Before the buses pulled in, I talked to two wives who were waiting. Both had given birth while their husbands were gone, and both Marines were on the phone with their wives during the delivery. Both men met their children, one son and one daughter, for the first time Sunday. Both men are barely older than I am. And both men had to leave the country knowing that they would be leaving their wives to care for the children alone.

So it's clear why, when the Marines cautiously stepped off the buses still wearing camo and carrying M16 assault rifles, I was swept up in the same wave of emotion that flooded the wives (and mothers, fathers, girlfriends, sons and daughters). I wanted to capture the moment with the cell phone-sized Flip video camera; I wanted to show everyone who wasn't at the Marine Corps Reserve Center what it's like to embrace a lover and an infnant after missing the entire pregnancy.

But I didn't realize that I would be on the verge of crying myself, as the troops wove through the crowd.

It was almost enough to keep me from doing my job properly. For starters, it's hard to hold that tiny camera steady anyway. Throw in a choked-back sob, and that's a recipe for shaky footage.

Second, I felt like I was destroying the unity. I would love to be the omniscient, omnipotent reporter: hearing all the stories at once, seeing all the tears fall in unison, feeling all the sighs of relief - without a single person noticing my presence.

That's not the way news works, though. When there is a story, you cling to it and try to extract every bit of useful information - all without annoying, berating or otherwise insulting your subject.

It is a draining process, then, to come back to the news desk and condense all the worries and reliefs of the past seven months into a 15-inch story, devoid of 95 percent of the raw emotion that surrounded the homecoming. I can't give you the American flag flapping in the breeze; I can't give you the snowflakes sticking to the desert camo fatigues; and I sure as hell can't give you drool of 14-week-old Derrick Sloan on the front of his tiny cheap white cotton homemade T-shirt.

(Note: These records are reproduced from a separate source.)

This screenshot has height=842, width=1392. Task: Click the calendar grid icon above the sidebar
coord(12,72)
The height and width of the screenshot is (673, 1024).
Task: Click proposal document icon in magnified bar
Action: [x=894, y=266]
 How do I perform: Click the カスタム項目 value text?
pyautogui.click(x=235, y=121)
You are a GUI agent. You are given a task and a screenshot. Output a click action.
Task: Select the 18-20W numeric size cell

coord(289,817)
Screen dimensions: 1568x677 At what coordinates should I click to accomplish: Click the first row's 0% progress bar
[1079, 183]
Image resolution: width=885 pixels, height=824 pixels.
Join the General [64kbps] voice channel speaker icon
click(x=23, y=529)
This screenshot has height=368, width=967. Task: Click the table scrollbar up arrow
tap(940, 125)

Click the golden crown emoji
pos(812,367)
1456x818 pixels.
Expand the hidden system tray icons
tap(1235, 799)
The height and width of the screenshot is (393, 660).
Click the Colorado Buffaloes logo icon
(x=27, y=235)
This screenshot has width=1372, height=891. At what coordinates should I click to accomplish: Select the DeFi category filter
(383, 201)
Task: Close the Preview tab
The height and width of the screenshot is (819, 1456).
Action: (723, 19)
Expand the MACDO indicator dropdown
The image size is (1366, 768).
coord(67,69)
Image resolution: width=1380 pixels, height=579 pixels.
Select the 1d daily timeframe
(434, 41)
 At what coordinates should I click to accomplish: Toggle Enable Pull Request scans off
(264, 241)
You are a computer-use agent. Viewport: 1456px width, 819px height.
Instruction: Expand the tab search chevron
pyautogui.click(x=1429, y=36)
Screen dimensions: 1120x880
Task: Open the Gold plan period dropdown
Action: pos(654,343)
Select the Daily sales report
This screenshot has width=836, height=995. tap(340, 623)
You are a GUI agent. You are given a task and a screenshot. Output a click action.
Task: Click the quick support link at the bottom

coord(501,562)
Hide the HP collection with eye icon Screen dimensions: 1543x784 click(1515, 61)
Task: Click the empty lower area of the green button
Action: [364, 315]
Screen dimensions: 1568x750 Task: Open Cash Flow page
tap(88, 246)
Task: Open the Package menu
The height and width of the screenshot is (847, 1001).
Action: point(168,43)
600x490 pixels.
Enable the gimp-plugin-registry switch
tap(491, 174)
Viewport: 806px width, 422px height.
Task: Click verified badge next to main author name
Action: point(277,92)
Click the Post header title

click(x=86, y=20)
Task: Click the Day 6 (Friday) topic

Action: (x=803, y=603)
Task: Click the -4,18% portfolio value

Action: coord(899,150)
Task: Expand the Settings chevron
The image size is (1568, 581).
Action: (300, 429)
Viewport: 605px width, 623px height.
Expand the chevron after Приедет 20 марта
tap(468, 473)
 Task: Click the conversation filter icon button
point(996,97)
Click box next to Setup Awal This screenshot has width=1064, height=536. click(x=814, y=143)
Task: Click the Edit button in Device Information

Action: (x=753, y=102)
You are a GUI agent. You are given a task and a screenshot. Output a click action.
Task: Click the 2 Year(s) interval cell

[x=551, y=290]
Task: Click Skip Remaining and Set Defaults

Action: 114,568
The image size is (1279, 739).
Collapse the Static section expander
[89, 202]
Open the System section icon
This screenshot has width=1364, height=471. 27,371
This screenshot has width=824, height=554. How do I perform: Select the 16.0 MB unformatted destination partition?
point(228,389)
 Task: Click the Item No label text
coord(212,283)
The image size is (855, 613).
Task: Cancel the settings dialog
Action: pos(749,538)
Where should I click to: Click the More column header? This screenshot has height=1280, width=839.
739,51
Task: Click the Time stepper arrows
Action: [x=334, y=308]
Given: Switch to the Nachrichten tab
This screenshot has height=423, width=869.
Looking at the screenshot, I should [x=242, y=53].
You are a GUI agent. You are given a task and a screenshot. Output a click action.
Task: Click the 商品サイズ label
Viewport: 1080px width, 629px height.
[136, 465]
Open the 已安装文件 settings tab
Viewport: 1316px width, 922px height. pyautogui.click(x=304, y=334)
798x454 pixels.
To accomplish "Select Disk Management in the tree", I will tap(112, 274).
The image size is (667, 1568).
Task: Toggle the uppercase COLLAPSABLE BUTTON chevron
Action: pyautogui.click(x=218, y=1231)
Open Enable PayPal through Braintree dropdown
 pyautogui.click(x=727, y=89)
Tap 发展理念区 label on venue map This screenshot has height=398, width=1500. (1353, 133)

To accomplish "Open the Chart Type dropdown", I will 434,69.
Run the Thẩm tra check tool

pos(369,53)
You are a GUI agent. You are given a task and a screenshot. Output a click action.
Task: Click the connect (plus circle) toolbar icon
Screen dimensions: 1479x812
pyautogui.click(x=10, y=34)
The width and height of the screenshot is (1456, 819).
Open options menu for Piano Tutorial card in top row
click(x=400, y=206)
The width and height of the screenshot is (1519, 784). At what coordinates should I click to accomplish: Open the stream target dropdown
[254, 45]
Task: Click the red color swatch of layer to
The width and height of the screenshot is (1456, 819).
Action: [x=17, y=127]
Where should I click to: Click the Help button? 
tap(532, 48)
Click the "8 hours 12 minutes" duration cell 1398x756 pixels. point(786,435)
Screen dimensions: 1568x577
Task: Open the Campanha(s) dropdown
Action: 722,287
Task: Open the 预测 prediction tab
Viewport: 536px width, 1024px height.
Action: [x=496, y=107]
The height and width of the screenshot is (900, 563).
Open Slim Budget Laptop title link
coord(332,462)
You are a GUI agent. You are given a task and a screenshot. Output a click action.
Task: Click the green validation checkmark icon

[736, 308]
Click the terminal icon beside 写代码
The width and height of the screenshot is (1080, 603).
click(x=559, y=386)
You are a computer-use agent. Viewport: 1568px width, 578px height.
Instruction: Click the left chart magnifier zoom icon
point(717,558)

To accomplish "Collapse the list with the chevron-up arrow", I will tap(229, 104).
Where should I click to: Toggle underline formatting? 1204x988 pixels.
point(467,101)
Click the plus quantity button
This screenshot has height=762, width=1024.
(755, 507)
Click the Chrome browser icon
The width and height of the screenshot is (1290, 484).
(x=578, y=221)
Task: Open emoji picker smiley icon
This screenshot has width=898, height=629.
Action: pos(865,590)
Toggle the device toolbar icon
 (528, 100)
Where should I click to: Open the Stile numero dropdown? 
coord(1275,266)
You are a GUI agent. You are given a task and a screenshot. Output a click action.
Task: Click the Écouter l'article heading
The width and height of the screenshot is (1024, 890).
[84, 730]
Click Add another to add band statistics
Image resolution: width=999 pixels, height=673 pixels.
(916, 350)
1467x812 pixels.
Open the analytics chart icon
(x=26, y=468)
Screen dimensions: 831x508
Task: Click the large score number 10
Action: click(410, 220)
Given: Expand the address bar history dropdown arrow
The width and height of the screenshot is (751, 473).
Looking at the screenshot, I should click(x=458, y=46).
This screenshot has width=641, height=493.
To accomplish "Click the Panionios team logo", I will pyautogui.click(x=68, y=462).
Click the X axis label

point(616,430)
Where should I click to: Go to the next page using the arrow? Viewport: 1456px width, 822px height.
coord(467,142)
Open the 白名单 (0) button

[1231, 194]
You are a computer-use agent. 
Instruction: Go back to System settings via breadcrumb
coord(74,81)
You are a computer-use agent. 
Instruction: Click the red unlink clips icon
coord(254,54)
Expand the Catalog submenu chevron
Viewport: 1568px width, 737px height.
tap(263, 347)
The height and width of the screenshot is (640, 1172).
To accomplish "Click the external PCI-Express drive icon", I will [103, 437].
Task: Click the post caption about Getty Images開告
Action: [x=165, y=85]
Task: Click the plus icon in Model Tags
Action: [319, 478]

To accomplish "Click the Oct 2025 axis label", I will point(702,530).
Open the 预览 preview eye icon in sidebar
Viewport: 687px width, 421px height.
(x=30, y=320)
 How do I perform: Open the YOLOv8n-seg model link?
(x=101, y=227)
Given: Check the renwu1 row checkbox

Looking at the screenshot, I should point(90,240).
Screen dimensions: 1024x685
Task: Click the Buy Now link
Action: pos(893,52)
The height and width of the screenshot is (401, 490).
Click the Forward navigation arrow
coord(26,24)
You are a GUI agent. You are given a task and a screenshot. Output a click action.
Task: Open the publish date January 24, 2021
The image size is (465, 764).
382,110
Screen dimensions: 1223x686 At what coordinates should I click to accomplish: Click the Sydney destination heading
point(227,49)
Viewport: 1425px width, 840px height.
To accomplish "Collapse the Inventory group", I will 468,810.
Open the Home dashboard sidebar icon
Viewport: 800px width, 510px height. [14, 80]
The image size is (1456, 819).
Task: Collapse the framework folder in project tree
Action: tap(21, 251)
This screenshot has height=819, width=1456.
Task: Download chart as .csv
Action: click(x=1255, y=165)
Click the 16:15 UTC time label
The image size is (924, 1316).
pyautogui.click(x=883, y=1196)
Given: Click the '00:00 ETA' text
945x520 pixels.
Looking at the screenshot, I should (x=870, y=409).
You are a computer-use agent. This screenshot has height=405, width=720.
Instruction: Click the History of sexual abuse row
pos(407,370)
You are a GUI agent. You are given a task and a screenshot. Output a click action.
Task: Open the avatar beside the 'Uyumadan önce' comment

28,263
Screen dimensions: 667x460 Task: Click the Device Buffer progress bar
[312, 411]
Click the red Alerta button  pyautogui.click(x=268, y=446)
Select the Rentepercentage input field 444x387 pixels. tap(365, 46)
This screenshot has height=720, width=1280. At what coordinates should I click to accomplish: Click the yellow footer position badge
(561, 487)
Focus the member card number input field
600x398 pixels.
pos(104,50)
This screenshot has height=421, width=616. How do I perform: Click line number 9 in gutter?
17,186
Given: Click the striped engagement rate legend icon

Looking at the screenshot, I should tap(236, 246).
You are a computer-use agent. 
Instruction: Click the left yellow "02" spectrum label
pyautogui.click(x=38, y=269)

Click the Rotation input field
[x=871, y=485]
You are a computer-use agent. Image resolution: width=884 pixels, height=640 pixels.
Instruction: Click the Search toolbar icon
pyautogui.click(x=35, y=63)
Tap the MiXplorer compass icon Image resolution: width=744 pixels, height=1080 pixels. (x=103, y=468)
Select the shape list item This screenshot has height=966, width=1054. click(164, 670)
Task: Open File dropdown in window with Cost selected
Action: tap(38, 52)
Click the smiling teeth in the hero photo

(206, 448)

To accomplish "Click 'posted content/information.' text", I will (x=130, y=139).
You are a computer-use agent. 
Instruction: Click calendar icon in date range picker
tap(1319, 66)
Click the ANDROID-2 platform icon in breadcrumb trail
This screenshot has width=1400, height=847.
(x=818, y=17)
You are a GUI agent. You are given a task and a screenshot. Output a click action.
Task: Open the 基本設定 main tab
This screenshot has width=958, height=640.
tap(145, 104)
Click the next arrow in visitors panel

But they were all there Sunday, and they won't be forgotten.


P.S. I was scared out of my mind when I arrived at the reserve center. Two Marines, both carrying loaded M16s, stopped me; one put his hand on the hood of my truck as if he would personally stop me if I tried any funny business. He questioned the media presence, and when a man carrying a fully automatic machine gun doubted my legitimacy, my first instinct was to tip my (imaginary) hat, throw the truck in reverse, and head home.

2 comments:

Devon said...

Is this the article you wish you could write, or the actual one? Either way, good job bud! I certainly can't imagine the emotions that you must have felt...let alone just imagine the actual family and friends!

Unknown said...

This is the article I *wish* I could write...

Maybe one day I'll be an op-ed contributor with free range to wax poetic :/

But until then, I'll settle for being a journalist by day, blogger by night. Thanks for the feedback.